Além da tarefa de escolher o nome mais apropriado para um edifício, as construtoras têm o trabalho de pesquisar para ter certeza de que o nome escolhido já não existe em algum prédio da cidade. ''Estudamos várias possibilidades e também consultamos o cartório de registros para não colocarmos um nome que já existe'', disse Célia Catussi, diretora regional da Construtora Plaenge.

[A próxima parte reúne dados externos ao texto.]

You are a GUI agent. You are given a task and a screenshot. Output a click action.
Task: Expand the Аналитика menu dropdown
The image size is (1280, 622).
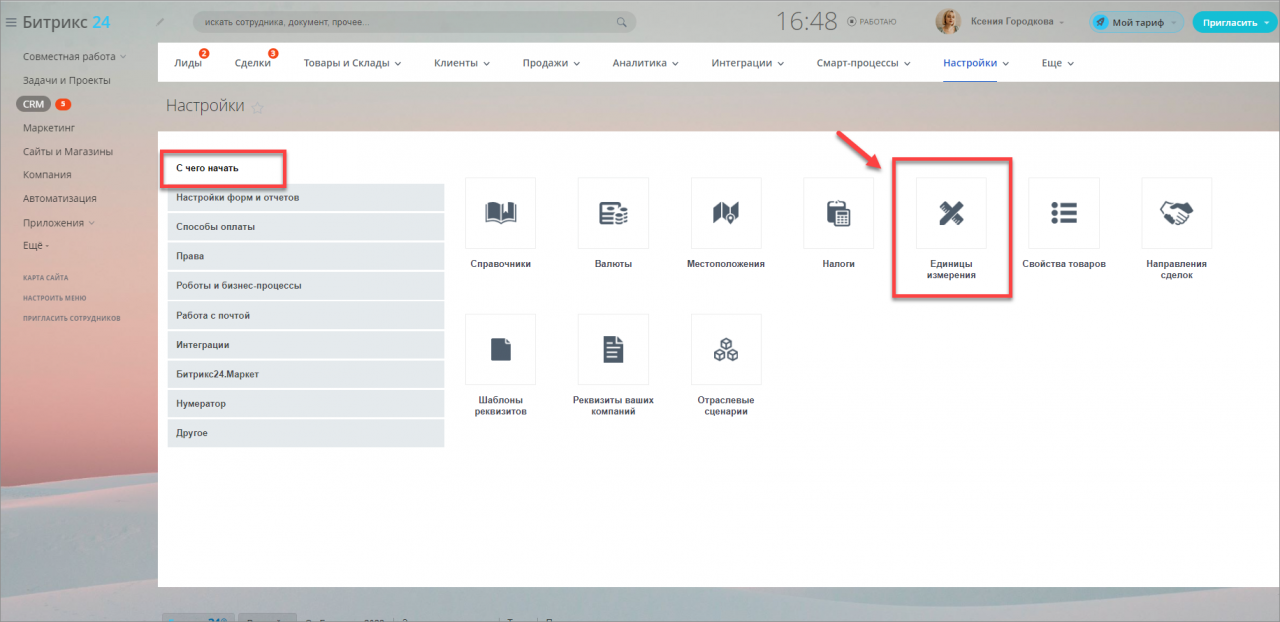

Segundo ela, não existe uma lei que proíba o registro de nomes iguais, mas a incorporadora está preocupada com o diferencial da obra. Outro ponto que tem que ser observado quando a construtora vai homenagear alguém que já morreu, conforme explicou Célia, é descobrir se o nome já está em domínio público. ''Se a família ou a empresa são responsáveis pelo nome, então pedimos autorização'', ressaltou Célia. Esse foi o caso do edifício Artigas.
Já quando a pessoa ainda está viva ela mesma autoriza a utilização do nome, de acordo com Célia. ''Normalmente não temos problema em batizar os condomínios principalmente quando se trata de homenagear alguém'', completou a diretora da Plaenge.(E.Z.)